I still remember some eight or more years ago when I was getting engaged traditionally – Chinkhoswe. It was a very cold June afternoon at my wife’s parents house. I was waiting in a room for the function to begin with my brother-in-law (not my wifes brother) and someone else. My BIL suggested they go and buy some brandy for me to drink so I ‘blend’ into the function nicely. I resisted for many reasons, chief amongst them being in the cold weather, I would be required to make frequent trips to the shanks. My resistance was futile. He left with this other person and promised to be back in no time. I started devising ways of how I was going to avoid that drink like a plague. To my relief they never returned. It later turned out that as they were on the way to buy the potent substance, they stumbled across a friend’s braai in the area and got carried away. They returned to the chinkhoswe hours later but with no brandy in hand – they had forgotten the purpose of their mission.

I sat through the chinkhoswe just fine. My wife and I and our ‘assistants’ sat on a mphasa (reed mat) under a tree in the garden the whole time. It was not the most comfortable sitting experience but once in a while I stood up and that took away the discomfort. But then a new discomfort found it’s way in the new shoes I was wearing which were rather tight. I also remember there was the akuchikazi (the brides side) out singing akuchimuna (the grooms side). Our side was constantly bailed out by a sister-in-law of mine and my sisters. Otherwise I can admit here and now that we were seriously outnumbered and outplayed in the singing department. Then there was the kufupa (giving money) when a metal dish was deliberately placed in front of us so that when someone was giving us advice, a coin would be thrown in to spice up the event. Otherwise it was a great event and very traditional.
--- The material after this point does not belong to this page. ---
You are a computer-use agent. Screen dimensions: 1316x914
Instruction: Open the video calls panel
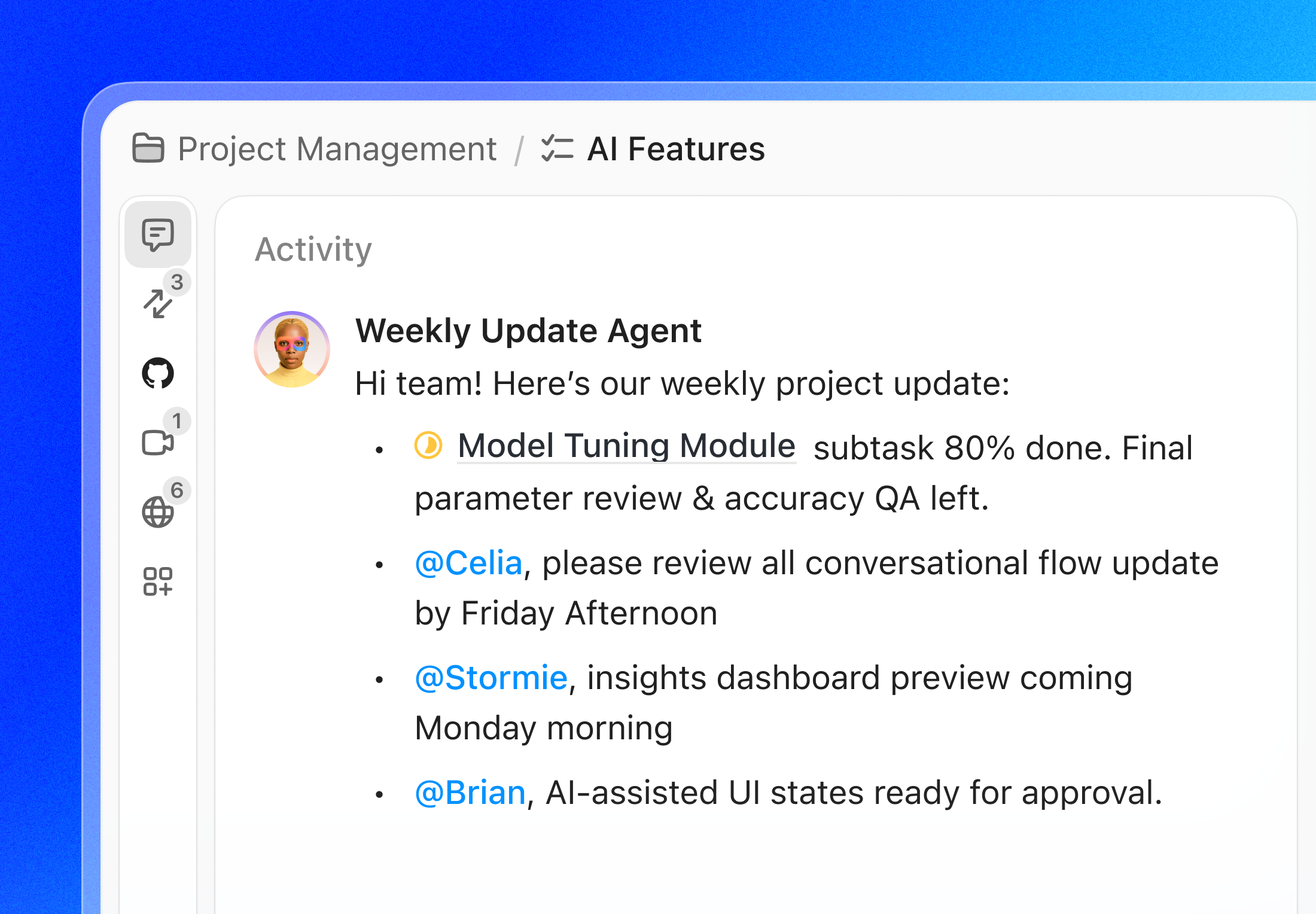coord(157,443)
Over the years I have noticed great differences in how zinkhoswe’s are being held. The signing ladies and drums are long gone, the events are rarely held in the parents backyard, the mphasa is not a seat of choice anymore and that metal plate is no longer welcome.

I am not a known advocate of preservation of traditional practices but I would love to see that culture maintained and strengthened. Nevertheless all zinkhoswe’s are fun!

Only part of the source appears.